» Task description:
In the listing below, find each line containing "options" and report it.

» Supplied data:

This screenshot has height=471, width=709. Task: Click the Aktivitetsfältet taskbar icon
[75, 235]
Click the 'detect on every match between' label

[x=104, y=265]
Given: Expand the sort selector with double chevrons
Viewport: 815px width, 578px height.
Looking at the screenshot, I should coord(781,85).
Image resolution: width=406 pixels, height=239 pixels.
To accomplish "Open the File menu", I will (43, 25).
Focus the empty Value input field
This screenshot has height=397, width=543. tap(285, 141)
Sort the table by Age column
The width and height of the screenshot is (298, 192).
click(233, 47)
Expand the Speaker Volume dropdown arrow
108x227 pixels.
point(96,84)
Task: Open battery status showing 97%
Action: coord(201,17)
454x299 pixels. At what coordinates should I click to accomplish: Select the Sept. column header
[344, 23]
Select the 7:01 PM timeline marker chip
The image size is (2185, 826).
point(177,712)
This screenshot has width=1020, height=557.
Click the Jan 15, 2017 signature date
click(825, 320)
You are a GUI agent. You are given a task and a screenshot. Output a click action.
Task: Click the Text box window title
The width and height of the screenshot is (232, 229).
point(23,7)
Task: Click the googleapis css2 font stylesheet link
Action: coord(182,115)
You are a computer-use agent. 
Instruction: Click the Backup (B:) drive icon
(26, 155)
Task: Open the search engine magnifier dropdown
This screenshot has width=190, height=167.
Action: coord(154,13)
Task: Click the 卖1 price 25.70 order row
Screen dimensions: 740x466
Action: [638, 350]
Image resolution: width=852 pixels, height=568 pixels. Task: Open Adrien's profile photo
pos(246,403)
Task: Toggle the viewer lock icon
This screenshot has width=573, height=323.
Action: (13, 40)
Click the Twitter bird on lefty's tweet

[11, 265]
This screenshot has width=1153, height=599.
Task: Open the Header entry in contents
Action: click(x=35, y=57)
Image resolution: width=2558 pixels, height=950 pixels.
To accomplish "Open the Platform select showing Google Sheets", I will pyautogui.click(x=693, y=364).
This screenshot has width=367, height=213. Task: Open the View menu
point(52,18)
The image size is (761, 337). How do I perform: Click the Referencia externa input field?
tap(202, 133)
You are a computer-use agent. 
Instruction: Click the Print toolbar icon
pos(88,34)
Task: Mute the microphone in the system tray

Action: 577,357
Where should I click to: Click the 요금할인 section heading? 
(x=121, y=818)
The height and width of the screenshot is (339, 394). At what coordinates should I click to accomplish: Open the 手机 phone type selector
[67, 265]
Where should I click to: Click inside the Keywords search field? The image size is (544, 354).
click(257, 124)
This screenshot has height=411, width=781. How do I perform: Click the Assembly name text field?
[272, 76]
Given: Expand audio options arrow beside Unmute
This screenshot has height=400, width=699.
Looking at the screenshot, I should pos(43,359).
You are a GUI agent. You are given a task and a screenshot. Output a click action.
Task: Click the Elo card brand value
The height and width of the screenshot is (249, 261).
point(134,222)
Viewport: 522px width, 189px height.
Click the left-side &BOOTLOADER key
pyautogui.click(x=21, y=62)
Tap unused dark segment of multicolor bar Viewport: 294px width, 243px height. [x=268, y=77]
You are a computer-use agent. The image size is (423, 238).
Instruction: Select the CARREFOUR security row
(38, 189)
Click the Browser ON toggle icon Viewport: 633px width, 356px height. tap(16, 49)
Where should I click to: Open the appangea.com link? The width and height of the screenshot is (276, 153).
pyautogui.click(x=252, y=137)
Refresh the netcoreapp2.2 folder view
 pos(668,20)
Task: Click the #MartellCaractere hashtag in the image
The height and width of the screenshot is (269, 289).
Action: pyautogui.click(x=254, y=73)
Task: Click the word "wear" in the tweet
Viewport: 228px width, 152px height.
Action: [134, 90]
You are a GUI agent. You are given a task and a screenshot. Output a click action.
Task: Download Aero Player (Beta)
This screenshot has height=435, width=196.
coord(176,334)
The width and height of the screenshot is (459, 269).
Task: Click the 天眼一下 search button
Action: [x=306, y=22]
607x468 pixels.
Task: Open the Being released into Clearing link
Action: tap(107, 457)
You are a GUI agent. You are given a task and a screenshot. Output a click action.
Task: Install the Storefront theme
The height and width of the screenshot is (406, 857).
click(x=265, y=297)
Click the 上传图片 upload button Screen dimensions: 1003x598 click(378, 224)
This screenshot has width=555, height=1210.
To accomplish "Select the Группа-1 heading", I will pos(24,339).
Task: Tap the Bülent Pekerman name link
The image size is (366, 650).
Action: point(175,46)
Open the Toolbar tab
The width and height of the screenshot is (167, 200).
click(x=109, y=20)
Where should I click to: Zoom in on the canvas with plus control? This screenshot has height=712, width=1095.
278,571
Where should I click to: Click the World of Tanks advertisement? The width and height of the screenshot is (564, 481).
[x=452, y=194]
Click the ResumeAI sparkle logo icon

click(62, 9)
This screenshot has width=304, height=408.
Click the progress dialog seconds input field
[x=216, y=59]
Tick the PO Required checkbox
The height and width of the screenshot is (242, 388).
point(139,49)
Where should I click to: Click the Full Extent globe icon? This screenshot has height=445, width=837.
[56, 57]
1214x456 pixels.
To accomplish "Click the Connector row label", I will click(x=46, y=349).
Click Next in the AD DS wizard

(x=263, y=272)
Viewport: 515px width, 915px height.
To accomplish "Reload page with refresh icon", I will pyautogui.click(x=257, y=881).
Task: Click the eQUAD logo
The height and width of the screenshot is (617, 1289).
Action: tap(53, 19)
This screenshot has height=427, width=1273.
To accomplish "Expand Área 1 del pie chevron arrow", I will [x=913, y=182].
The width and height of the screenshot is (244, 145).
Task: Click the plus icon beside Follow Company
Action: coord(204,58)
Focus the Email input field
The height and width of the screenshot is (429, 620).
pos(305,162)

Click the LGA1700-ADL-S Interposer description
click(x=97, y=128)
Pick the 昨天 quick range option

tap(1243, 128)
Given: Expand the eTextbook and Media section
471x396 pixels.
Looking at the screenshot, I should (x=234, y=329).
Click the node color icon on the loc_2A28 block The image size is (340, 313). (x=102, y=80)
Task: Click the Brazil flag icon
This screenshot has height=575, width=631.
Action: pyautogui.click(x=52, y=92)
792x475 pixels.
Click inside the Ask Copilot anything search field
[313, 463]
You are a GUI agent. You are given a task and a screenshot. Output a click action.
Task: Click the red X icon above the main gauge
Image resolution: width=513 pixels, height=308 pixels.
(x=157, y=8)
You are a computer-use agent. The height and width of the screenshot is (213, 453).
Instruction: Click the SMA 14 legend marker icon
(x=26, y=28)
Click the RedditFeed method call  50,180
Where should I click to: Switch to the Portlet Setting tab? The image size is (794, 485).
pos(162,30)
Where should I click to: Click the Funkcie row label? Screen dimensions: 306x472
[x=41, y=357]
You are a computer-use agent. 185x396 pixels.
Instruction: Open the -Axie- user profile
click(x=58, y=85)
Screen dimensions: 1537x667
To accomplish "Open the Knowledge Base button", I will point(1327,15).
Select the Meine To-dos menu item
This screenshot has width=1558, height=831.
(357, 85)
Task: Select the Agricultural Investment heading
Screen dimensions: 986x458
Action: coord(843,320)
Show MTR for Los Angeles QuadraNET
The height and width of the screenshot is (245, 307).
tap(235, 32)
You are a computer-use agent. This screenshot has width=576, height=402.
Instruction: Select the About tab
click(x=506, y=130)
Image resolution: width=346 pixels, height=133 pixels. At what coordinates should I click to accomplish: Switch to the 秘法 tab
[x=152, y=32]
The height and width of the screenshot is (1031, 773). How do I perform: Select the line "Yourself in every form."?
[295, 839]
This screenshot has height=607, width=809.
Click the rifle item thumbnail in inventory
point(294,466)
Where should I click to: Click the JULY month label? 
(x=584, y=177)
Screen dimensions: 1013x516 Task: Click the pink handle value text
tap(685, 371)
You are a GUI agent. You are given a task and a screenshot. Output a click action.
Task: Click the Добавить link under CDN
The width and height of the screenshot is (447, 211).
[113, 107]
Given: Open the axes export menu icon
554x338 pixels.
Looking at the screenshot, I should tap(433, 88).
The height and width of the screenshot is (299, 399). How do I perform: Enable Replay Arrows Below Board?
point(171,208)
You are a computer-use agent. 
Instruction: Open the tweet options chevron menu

» Result:
Given: Expand audio options arrow beside Unmute
Instruction: Open the tweet options chevron menu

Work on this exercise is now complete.